The club’s program is an “educational introduction” to the various facets of mental health. Group sessions, tailored to be appropriate for each given age group (middle-schoolers and up), might include discussion of any of the following:

  • Goals
  • Managing relationships/teammates (with an emphasis on bullying)
  • Grit
  • What does depression and anxiety look like, signs and symptoms. How do I help a friend? How do I open up if struggling?
  • Understanding the impact of what we say to ourselves and how do we change the negative to a positive?
  • Visualization and progressive muscle relaxation
  • Self-confidence
  • Performance anxiety

“Our goals of starting the program were to obviously provide a service to our members and the Ann Arbor community, reduce the stigma of mental health and educate the swimmers and parents, and also educate the coaches on how to improve as well,” Head Coach Gunnar Schmidt told SwimSwam. “We also wanted to bring awareness to mental health in our sport and all athletics, and lead Michigan swimming and USA Swimming in the club sense.”

Klueh doesn’t just rattle off information — she teaches athletes how to carry out strategies.

“Having these sessions more interactive is important so there are videos, conversations, questions, and smaller group break out parts. It is important that I not just teach a concept but they understand how to implement it in their lives,” she told SwimSwam. “I also try to add parts on team culture and how to use these concepts not just in their life but in creating a positive team culture.”

As of now, the program is consists of once-a-month meetings with each group. Klueh collaborates with the coaches to meet the needs of specific ages, and gives out take-home exercises that the team tries to implement in the following month of training.

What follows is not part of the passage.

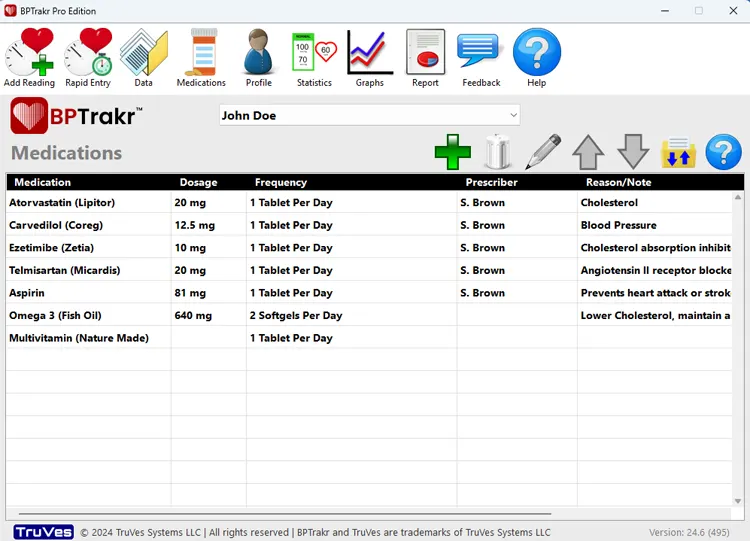Move medication down with the down arrow
Viewport: 750px width, 541px height.
pyautogui.click(x=633, y=152)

Early in the season, for example, sessions might be center on social dynamics or what it means to be a team.

“It fits into our season plan now the same way a dryland program or a training phase would. When we’re planning out the year, this 4 weeks might want to stress grit or perseverance,” Shmidt said.

In-between sessions, Klueh makes a point of staying in contact with Club Wolverine‘s coaches to find out what is working and what isn’t. She can also refer individuals to outside help if needed.

“My hope is that kids learn skills that can help not only their swimming career but many other areas of their lives,” Klueh explained. “Working with Gunnar and seeing his passion for moving these kids forward is incredible. It is great to work with someone who cares and tries to provide his athletes everything they could need to be successful in and out of the water, whether it be this program, the strength and conditioning program, great coaches, and his time.”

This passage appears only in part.